Putin's recent nuclear threats have prompted a range of responses from key players in the war.
One expert told Insider that Putin likely hoped to cause confusion and uncertainty with his warning.
Still, analysts say the risk of nuclear warfare remains low, despite Putin's escalation.
Russian President Vladimir Putin's thinly-veiled nuclear threat last week has set the world on edge - accomplishing exactly what he hoped it would, according to experts.
Despite the brazen escalation, experts and analysts alike have said in recent days that the threat of nuclear war remains minimal.
"There are a bunch more steps he would take to convince the world of his seriousness and put pressure on Ukraine and the West before using nuclear weapons," said Paul D'Anieri, a political science professor at the University of California, Riverside and the author of "Ukraine and Russia: From Civilized Divorce to Uncivil War."
But that doesn't mean Putin won't invoke his nuclear arsenal to sow fear in the meantime.
Putin likely has little desire to risk World War III seven months into Russia's war in Ukraine. But his televised threat last week certainly calls to mind the country's trove of more than 5,000 nuclear warheads and its cache of rockets, missiles, and artillery shells.
Putin intensified his nuclear threats in a speech last week during which he announced a partial mobilization order, conscripting hundreds of thousands of reservists in a move he hopes will give his depleted army a triumphant boost on the battlefield. But experts say the call-up in conjunction with the nuclear threat has also narrowed the range of acceptable outcomes that Russia could reasonably consider a victory.
"The conscription has turned this war into a war that Putin can't really afford to lose," D'Anieri told Insider. "That fact increases the likelihood that he would do something really drastic like use nuclear weapons."
Putin's threat raises the stakes for several key players in the conflict.
Ukraine has always had the most to lose in this war, and the renewed threat of nuclear warfare only further reinforces what's at stake for the country.
Despite experts' assessment that the likelihood of an impending Russian nuclear display is slim, Ukraine offered an alarmist appraisal of the danger this week.
In an interview with The Guardian, Vadum Skibitsky, a deputy head of Ukraine's military intelligence, put the probability of Russia hitting Ukraine with a tactical nuclear weapon at "very high."
"They will likely target places along the frontlines with lots of [army] personal and equipment (sic)," he told the outlet. "In order to stop them we need not just more anti-aircraft systems, but anti-rocket systems.
The military official offered no evidence for his claims and officials in his organization have repeatedly spread baseless theories.

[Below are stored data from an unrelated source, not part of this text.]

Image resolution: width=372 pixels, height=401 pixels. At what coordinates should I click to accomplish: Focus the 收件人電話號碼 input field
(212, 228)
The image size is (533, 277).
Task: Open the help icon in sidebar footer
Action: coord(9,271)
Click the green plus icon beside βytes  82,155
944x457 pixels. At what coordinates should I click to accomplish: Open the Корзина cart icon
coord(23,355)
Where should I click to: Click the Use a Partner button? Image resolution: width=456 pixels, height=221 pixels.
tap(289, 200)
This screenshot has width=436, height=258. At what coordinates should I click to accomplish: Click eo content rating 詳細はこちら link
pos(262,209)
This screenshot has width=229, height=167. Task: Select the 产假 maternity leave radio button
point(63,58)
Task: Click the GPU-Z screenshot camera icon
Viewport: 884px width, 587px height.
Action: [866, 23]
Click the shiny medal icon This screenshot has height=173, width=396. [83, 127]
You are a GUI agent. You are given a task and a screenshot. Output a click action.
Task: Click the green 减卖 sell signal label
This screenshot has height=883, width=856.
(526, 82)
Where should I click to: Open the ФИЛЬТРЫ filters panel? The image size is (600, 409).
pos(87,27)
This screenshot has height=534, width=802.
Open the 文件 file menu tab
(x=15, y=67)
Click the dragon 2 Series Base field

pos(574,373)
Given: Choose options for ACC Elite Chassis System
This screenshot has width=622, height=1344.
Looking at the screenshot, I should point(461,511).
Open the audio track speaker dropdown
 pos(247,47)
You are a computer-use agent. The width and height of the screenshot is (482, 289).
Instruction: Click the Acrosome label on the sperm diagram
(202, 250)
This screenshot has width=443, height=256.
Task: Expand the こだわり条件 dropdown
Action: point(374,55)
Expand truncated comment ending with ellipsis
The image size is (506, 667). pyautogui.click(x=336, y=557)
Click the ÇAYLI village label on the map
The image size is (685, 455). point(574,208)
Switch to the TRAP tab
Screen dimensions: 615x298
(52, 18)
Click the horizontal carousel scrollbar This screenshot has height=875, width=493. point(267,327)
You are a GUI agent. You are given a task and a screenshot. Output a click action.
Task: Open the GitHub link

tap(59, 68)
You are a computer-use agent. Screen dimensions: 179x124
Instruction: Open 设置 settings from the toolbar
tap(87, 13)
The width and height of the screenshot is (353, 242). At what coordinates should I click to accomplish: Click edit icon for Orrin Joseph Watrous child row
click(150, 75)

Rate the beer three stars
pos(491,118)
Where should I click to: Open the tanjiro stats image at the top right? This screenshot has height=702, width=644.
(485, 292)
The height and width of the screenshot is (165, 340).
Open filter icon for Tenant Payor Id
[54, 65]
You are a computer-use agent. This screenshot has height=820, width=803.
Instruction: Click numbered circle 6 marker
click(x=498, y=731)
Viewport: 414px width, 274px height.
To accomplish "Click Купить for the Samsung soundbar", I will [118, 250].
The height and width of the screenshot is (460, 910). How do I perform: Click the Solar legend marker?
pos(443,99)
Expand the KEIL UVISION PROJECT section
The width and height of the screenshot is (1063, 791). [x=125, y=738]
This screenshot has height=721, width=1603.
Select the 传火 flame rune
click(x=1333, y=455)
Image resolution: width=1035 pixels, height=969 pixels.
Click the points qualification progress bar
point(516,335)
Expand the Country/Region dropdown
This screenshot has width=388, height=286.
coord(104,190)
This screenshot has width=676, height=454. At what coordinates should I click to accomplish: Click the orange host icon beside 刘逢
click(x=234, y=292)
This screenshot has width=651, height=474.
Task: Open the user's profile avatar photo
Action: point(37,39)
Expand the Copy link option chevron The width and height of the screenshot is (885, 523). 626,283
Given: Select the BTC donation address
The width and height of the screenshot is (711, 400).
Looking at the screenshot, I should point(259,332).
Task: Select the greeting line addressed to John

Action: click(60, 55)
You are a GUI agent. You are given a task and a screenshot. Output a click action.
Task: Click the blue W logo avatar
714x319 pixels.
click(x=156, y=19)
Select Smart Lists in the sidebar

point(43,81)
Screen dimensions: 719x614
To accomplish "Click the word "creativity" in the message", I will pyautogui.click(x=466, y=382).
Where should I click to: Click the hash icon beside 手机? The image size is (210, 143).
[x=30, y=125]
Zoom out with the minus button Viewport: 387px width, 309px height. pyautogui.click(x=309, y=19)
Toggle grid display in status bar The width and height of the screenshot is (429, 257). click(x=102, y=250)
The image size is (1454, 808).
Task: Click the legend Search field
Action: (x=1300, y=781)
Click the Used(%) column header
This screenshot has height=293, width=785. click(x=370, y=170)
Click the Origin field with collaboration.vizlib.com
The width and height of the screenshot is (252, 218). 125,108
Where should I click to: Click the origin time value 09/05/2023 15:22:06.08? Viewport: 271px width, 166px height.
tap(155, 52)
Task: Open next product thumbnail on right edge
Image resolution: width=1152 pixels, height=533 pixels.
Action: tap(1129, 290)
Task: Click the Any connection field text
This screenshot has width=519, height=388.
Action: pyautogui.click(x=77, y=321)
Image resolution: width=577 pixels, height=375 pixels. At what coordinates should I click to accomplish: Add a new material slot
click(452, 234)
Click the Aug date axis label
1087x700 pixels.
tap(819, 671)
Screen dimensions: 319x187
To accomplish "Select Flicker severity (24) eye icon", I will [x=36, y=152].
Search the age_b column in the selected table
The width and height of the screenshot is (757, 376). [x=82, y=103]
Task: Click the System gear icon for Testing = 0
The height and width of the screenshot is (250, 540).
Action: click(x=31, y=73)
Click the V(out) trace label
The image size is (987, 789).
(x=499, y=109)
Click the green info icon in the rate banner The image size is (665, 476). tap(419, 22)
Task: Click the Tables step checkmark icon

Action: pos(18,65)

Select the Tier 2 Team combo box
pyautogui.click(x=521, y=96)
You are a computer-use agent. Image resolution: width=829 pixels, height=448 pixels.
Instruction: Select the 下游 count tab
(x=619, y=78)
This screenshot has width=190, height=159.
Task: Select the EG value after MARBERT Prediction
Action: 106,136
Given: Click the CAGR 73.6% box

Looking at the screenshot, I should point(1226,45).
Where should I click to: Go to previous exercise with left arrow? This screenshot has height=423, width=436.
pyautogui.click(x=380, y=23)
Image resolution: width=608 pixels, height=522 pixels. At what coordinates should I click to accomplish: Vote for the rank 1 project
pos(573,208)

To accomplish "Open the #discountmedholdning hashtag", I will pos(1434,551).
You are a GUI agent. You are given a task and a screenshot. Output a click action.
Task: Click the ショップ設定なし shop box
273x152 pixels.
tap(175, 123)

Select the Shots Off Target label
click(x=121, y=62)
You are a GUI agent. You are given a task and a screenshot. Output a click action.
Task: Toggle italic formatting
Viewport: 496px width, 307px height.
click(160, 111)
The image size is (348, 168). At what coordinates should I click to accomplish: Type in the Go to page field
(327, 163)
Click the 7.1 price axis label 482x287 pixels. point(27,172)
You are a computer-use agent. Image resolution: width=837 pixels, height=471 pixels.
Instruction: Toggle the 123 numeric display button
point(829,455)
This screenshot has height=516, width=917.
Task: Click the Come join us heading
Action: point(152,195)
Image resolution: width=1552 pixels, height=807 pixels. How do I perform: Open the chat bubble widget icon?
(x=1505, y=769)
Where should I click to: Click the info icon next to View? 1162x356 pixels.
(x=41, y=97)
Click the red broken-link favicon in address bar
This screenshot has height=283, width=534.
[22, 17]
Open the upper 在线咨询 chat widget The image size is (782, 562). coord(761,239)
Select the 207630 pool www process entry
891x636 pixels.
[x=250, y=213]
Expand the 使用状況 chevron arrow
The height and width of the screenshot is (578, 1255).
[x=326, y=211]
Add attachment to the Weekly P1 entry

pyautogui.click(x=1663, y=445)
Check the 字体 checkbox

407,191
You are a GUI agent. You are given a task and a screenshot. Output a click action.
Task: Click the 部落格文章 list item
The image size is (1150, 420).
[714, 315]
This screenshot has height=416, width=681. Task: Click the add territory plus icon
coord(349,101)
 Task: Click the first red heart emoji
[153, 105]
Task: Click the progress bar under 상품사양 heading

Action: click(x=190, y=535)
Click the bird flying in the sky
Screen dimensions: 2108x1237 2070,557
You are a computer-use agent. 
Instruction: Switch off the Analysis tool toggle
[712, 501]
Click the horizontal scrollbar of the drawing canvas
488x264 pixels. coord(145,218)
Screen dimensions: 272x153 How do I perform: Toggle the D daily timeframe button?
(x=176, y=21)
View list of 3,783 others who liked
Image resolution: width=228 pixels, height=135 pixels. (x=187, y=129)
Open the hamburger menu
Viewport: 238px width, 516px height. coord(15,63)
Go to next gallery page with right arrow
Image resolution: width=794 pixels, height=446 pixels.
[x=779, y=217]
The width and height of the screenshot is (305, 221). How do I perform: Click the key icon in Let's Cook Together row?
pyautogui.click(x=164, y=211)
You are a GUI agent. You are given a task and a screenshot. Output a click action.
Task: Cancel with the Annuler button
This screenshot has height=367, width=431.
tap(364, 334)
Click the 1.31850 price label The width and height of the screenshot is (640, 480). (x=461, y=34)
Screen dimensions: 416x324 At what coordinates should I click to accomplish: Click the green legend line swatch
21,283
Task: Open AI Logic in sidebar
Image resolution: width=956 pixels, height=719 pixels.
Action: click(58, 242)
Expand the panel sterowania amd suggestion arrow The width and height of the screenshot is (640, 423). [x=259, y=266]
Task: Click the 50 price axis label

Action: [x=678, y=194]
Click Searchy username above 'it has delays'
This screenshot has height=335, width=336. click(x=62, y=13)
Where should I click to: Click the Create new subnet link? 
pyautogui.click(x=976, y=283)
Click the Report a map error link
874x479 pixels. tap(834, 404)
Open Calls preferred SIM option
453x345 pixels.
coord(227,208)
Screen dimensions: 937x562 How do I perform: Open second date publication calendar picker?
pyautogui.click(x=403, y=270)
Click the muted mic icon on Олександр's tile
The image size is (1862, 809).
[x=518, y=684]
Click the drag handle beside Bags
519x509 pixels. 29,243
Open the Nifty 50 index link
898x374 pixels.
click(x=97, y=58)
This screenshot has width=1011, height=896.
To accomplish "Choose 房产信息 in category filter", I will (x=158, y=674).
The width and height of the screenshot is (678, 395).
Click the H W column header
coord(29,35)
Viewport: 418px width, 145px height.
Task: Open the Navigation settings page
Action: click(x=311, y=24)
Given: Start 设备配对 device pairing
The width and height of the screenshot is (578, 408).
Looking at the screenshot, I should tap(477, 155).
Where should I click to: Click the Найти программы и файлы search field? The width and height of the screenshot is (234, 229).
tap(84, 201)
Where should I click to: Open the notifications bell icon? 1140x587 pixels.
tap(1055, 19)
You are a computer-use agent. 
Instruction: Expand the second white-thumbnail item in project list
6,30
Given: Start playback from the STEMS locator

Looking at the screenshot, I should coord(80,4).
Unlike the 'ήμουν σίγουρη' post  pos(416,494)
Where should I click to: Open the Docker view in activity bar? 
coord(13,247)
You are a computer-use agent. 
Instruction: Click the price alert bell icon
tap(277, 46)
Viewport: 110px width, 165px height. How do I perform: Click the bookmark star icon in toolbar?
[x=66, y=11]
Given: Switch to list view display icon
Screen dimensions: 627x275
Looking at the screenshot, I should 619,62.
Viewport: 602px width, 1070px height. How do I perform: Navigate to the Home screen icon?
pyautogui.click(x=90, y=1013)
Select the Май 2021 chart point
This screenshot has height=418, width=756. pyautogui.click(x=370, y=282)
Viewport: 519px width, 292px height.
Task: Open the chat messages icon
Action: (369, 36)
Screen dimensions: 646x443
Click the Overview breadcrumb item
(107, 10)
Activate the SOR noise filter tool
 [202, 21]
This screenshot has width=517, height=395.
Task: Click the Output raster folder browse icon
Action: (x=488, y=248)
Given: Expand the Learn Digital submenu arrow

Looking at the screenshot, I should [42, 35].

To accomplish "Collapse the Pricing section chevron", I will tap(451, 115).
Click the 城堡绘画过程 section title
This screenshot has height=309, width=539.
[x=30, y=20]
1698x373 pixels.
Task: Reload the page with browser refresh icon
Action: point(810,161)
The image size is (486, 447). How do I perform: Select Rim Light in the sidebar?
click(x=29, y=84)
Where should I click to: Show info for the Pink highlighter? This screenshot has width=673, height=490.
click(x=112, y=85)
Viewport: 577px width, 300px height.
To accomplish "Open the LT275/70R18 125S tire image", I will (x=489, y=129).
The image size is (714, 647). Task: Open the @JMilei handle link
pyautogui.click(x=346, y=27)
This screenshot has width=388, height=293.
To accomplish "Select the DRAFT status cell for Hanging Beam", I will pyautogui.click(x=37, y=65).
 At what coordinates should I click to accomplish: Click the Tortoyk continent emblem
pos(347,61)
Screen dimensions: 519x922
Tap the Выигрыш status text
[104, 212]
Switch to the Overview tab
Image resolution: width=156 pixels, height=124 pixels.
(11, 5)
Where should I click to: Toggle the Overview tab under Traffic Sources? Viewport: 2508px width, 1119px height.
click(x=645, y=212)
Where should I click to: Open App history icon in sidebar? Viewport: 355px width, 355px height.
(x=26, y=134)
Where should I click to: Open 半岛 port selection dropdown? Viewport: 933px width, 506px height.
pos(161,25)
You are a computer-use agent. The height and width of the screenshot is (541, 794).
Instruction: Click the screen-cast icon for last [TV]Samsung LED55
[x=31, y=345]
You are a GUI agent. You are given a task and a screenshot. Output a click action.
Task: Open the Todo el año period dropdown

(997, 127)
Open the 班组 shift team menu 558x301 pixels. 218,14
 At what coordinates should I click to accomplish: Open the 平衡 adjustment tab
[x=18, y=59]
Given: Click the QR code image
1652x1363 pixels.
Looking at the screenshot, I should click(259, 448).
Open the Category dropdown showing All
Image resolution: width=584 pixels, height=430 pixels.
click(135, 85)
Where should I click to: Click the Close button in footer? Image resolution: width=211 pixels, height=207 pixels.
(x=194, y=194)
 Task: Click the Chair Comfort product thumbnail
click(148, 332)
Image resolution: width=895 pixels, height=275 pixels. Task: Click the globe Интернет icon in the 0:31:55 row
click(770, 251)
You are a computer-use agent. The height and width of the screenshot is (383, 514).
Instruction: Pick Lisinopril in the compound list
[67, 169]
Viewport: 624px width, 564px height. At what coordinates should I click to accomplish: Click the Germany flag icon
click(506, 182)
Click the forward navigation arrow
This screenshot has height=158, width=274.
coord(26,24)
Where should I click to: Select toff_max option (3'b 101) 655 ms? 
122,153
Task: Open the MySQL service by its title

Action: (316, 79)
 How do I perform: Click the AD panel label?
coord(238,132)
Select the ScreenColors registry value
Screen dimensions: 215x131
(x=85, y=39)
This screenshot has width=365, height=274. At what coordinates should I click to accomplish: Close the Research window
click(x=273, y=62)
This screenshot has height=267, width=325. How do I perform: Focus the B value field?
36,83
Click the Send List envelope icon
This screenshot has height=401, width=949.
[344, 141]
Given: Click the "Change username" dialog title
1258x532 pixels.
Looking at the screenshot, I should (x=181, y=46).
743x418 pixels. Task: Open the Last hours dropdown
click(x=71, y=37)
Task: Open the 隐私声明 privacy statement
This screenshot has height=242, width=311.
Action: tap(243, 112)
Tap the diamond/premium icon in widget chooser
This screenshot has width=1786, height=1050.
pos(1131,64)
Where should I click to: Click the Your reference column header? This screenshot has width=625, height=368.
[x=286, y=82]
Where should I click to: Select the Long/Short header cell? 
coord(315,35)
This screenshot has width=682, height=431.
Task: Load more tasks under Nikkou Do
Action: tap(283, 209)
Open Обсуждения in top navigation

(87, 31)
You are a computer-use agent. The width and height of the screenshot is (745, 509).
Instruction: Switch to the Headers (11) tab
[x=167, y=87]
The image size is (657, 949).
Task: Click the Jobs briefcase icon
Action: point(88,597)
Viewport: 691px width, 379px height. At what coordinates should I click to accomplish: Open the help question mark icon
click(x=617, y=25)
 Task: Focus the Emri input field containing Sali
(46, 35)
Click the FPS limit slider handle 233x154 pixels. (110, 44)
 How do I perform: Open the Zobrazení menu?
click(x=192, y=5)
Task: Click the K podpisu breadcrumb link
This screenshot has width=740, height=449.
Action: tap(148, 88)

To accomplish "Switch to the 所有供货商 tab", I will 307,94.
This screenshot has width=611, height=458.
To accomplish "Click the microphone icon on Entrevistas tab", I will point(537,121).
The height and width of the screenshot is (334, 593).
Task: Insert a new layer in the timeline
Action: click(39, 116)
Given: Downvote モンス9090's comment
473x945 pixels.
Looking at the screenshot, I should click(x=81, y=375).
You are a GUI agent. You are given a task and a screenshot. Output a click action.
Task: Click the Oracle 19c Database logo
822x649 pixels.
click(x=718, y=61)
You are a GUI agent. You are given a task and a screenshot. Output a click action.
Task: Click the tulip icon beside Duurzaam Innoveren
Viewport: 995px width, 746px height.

But Ukraine may have good cause to be alarmist, as many analysts believe Putin's nuclear invocation is also an attempt to manipulate the US into limiting its support for Ukraine.
"Putin is now upping the ante and he's counting on the fact that we won't go to nuclear war for Ukraine which will get the West to tell Ukraine to negotiate a solution that is basically a Russian victory," D'Anieri said.
A blatant nuclear reminder, Putin hopes, might scare the West into ramping down or discontinuing its aid to Ukraine, experts posited - aid that has helped Ukraine stage a series of recent victories.
"The beauty for him I think, is he believes he could nuke Ukraine and nobody in the West would want to nuke Russia in retaliation," D'Anieri said.
Ukraine, meanwhile, has a motivation to play up the danger of nuclear war in an effort to curry even more support from the country's Western allies who have nuclear weapons of their own.
The world is closely watching.
Putin has repeatedly hinted at Russia's massive arsenal of nuclear power since the war began, but his most recent threat has prompted a more reactive response on the international stage.
President Joe Biden and other White House officials have publicly condemned the Russian president's comments and privately warned the Kremlin of dire consequences should the country break the global non-use standard of nuclear weapons that has been in place since 1945.
In addition to issuing its own warnings to Russia, the US is also aiming to bring the global community into the fold of nuclear worry. Politico reported this week that there are increasing calls within and outside of the Biden administration to urge China and India - two Moscow allies with their own access to nuclear weapons - to reign in Putin's threats.
Meanwhile, US officials are reportedly following signs that Russia has changed the location of its nukes or their alert status, with no signs of such activity as of Thursday.
Putin's threats have undoubtedly done exactly what he hoped they would, D'Anieri said, which is stoke fear and confusion.
"I think what Putin in a way is trying to do, and probably succeeding in doing, is manipulating uncertainty so people in the West are now more worried about what might happen than he is," he said.